• WORK TO BE COMPLETED: From the records below, print exactly the lines starting at the one containing "[Facebookでシェア] (503, 1572)" and ending at the one containing "外部送信ポリシー (771, 2478)", ends included, and nothing else.

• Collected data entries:

####################

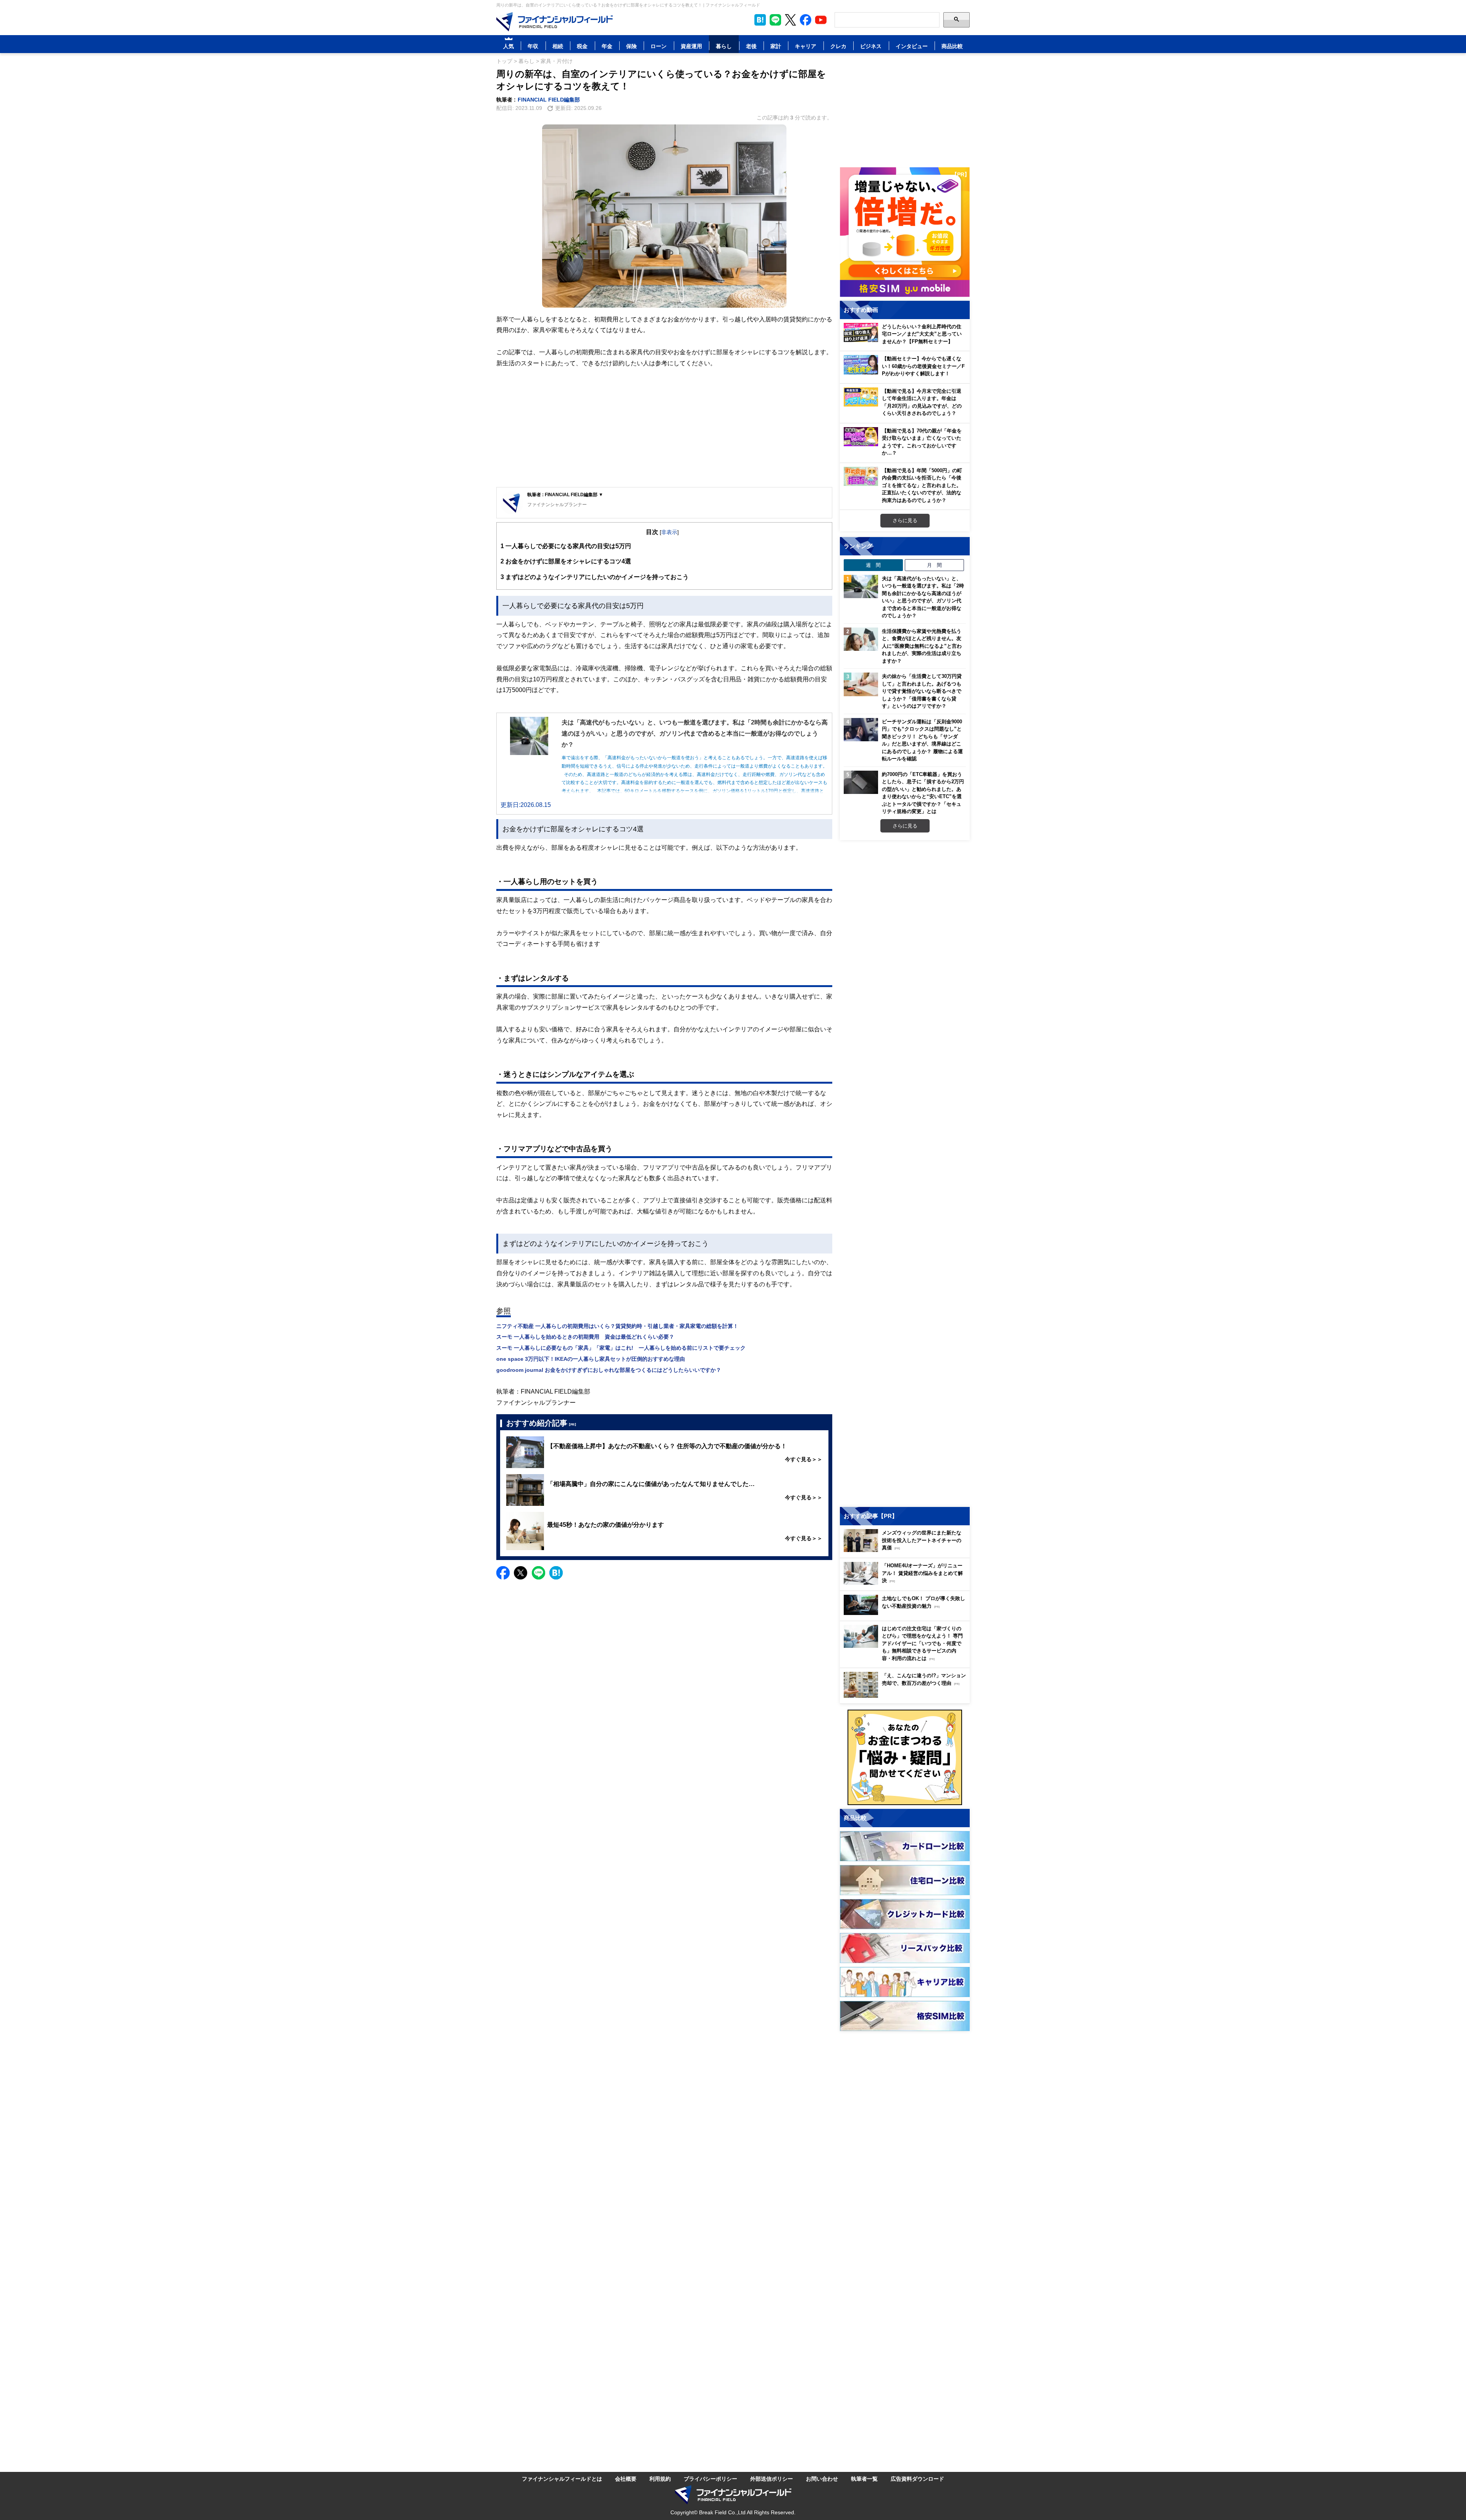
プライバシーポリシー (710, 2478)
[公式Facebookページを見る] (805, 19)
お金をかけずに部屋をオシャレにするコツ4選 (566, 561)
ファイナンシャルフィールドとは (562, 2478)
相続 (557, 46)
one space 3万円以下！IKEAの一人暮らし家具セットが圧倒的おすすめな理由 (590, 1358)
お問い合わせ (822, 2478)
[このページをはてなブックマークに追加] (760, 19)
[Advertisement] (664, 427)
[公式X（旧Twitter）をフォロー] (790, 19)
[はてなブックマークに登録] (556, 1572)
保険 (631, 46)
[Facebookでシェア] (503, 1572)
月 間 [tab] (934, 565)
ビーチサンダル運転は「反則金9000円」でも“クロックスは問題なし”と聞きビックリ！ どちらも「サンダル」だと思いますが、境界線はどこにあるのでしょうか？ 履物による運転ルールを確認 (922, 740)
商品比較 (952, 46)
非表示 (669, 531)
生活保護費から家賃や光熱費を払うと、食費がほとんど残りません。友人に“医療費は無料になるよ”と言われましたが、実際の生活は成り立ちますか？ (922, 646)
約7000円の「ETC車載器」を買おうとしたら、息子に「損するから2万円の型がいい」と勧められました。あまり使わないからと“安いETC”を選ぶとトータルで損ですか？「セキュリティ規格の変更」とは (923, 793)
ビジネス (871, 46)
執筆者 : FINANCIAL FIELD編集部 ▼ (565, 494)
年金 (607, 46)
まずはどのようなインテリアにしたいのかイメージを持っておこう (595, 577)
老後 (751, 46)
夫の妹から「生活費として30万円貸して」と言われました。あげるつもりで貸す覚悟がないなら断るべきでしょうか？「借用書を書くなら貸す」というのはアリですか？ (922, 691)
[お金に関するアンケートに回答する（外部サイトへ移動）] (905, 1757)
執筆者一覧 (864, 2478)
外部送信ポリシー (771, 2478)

####################

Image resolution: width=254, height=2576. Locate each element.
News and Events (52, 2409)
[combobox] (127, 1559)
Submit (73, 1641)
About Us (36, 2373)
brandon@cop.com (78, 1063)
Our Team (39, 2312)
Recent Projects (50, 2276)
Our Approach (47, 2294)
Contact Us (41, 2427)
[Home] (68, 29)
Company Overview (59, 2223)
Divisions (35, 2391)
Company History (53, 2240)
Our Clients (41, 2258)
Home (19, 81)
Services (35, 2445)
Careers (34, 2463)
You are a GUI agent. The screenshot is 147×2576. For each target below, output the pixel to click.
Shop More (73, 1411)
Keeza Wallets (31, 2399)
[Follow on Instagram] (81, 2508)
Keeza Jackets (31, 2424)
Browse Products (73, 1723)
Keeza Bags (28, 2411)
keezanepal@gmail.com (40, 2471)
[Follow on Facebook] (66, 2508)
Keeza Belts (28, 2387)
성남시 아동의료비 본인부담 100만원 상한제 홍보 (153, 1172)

####################

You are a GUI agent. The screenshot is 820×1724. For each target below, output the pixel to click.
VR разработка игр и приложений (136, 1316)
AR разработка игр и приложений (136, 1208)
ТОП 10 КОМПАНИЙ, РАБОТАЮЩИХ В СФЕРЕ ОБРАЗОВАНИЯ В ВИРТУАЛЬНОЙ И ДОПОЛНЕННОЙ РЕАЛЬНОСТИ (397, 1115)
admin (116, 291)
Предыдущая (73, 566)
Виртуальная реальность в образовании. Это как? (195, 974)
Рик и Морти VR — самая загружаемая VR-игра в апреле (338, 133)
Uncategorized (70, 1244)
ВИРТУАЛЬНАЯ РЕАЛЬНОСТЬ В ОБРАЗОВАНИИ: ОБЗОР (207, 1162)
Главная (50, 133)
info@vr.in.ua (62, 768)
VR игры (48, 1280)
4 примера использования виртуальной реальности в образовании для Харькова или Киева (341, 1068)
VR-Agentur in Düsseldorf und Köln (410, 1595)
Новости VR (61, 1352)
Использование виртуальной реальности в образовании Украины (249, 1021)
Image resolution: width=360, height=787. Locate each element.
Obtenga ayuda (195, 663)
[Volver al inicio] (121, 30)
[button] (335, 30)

####################

• WRITTEN SOLUTION:
[Facebookでシェア] (503, 1572)
月 間 [tab] (934, 565)
ビーチサンダル運転は「反則金9000円」でも“クロックスは問題なし”と聞きビックリ！ どちらも「サンダル」だと思いますが、境界線はどこにあるのでしょうか？ 履物による運転ルールを確認 (922, 740)
商品比較 (952, 46)
非表示 (669, 531)
生活保護費から家賃や光熱費を払うと、食費がほとんど残りません。友人に“医療費は無料になるよ”と言われましたが、実際の生活は成り立ちますか？ (922, 646)
約7000円の「ETC車載器」を買おうとしたら、息子に「損するから2万円の型がいい」と勧められました。あまり使わないからと“安いETC”を選ぶとトータルで損ですか？「セキュリティ規格の変更」とは (923, 793)
ビジネス (871, 46)
執筆者 : FINANCIAL FIELD編集部 ▼ (565, 494)
年金 (607, 46)
まずはどのようなインテリアにしたいのかイメージを持っておこう (595, 577)
老後 (751, 46)
夫の妹から「生活費として30万円貸して」と言われました。あげるつもりで貸す覚悟がないなら断るべきでしょうか？「借用書を書くなら貸す」というのはアリですか？ (922, 691)
[お金に関するアンケートに回答する（外部サイトへ移動）] (905, 1757)
執筆者一覧 (864, 2478)
外部送信ポリシー (771, 2478)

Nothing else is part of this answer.